Abdala’s efficacy places it among vaccines with the best results in the world, which have all been produced in the principal laboratories of the most developed countries with financing of hundreds of millions and billions of dollars, something that for Cuba is impossible, even more so given the tightening of the economic, commercial and financial blockade during the pandemic.
Dr. Marta Ayala Avila, CIGB director, explained that efficacy is the most important objective of any vaccine. “It is its effect in real life,” she stated.
In presenting the findings, she highlighted the work of the teams of scientists who conducted Phase I/II and III clinical trials in Santiago de Cuba, Bayamo, Guantanamo and Havana, and thanked the 48,000 volunteers who participated in the study.
The final analysis of Abdala’s efficacy in preventing symptomatic cases of COVID-19, which was conducted by an independent group led by the Institute of Cybernetics, Mathematics and Physics, showed not only a response to the initial strain of SARS-CoV-2 (DG614G), but also the Alpha, Beta and Gamma mutations, she explained.
Dr. Ayala recalled that the clinical trial included a placebo group and a vaccinated group, with three administrations over a period of 0-14-28 days.
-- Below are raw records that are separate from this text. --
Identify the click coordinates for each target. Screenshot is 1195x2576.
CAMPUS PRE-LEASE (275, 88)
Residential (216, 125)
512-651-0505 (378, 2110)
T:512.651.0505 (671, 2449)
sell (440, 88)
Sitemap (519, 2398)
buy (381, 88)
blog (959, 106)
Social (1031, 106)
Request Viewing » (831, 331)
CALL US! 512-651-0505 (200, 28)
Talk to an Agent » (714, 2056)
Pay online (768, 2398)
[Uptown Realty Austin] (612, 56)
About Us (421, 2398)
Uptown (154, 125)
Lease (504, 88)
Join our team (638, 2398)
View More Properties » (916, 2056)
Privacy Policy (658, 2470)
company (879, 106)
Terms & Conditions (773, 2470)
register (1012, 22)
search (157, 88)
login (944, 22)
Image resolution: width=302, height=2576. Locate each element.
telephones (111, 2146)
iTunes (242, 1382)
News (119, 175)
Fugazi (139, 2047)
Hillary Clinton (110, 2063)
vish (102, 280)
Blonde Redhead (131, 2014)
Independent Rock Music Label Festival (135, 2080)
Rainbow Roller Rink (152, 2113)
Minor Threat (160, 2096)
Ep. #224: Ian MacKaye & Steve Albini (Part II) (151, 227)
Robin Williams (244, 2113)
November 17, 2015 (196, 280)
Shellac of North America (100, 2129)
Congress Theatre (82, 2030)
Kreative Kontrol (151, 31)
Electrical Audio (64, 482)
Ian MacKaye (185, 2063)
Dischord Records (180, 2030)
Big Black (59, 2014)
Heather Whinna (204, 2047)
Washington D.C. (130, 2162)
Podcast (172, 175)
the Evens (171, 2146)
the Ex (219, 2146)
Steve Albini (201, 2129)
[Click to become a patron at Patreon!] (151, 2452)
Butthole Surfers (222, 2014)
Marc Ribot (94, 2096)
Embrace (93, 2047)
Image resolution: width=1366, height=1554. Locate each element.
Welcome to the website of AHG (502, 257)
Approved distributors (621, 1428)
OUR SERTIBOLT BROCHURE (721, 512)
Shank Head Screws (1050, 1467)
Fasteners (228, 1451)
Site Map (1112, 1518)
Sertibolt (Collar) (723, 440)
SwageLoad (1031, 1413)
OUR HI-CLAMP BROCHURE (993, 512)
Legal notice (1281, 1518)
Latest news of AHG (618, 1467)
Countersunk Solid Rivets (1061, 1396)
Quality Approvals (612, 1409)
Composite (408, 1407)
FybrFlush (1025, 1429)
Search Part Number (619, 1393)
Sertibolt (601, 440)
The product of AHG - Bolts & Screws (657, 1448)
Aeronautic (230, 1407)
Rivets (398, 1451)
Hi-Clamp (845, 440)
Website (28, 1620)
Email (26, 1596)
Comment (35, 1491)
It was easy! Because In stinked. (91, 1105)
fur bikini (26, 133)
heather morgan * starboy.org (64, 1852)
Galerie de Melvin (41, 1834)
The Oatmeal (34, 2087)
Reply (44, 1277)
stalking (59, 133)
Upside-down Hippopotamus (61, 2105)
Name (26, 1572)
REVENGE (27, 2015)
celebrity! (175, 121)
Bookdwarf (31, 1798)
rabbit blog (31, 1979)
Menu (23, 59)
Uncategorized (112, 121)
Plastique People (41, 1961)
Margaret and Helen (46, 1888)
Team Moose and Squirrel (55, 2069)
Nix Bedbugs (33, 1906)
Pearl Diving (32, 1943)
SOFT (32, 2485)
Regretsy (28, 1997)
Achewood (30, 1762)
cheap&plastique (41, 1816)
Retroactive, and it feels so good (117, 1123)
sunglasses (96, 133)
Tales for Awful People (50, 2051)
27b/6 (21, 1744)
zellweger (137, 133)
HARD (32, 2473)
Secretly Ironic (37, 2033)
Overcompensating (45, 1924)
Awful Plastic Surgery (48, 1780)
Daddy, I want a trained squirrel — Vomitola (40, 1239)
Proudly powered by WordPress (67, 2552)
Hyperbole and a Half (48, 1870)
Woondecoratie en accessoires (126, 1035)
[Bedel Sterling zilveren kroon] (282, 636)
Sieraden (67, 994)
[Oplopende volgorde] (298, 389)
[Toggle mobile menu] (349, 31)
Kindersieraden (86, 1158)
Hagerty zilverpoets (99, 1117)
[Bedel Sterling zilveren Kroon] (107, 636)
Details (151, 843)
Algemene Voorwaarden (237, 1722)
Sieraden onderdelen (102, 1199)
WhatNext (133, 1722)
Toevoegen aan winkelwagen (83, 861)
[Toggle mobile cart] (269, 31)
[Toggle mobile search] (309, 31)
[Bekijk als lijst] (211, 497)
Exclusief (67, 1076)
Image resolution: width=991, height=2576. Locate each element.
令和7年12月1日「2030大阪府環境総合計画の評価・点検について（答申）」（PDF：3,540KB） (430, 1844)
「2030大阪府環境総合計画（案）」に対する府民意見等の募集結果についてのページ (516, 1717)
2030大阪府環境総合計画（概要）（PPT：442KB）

She noted that the studies continue, that new evaluations and conclusions will continue to be drawn.
She also highlighted the work of the Immunoassay Center, AICA Laboratories and other scientific centers, as well as t Public Health workers, who conducted a rapid, high quality vaccination process, difficult to achieve in other countries around the world.
The researchers, she added, are gratefully dedicating this accomplishment to Comandante en jefe Fidel Castro Ruz, founder of the CIGB, Army General Raúl Castro Ruz, Party First Secretary Miguel Díaz-Canel Bermúdez, and the center’s pioneer scientists.
After listening to the findings, the First Secretary commented,
One feels proud to be Cuban and to have compatriots like you.
The results are really impressive, he reiterated and recalled the early days of the pandemic, when “I was convinced that poor countries were not going to have access to vaccines within a short period time, that the rich world was producing to prioritize the rich.”
This is why I asked our scientists (to assume the task), with the conviction, with the certainty that we could do it, that it was necessary to have Cuban vaccines to be sovereign in this situation, as well.
We, he added, are among the few who, having the vaccines to resolve Cuba’s problems, are thinking about how, with these same vaccines, we can solve the problems of millions in the world, and above all of the millions who have less and live today in tremendous uncertainty caused by the disease.
“On behalf of Cuba, congratulations,” Díaz-Canel concluded, thanking the CIGB researchers who have worked on the creation of Abdala, meeting the highest standards as an anti-COVID-19 vaccine.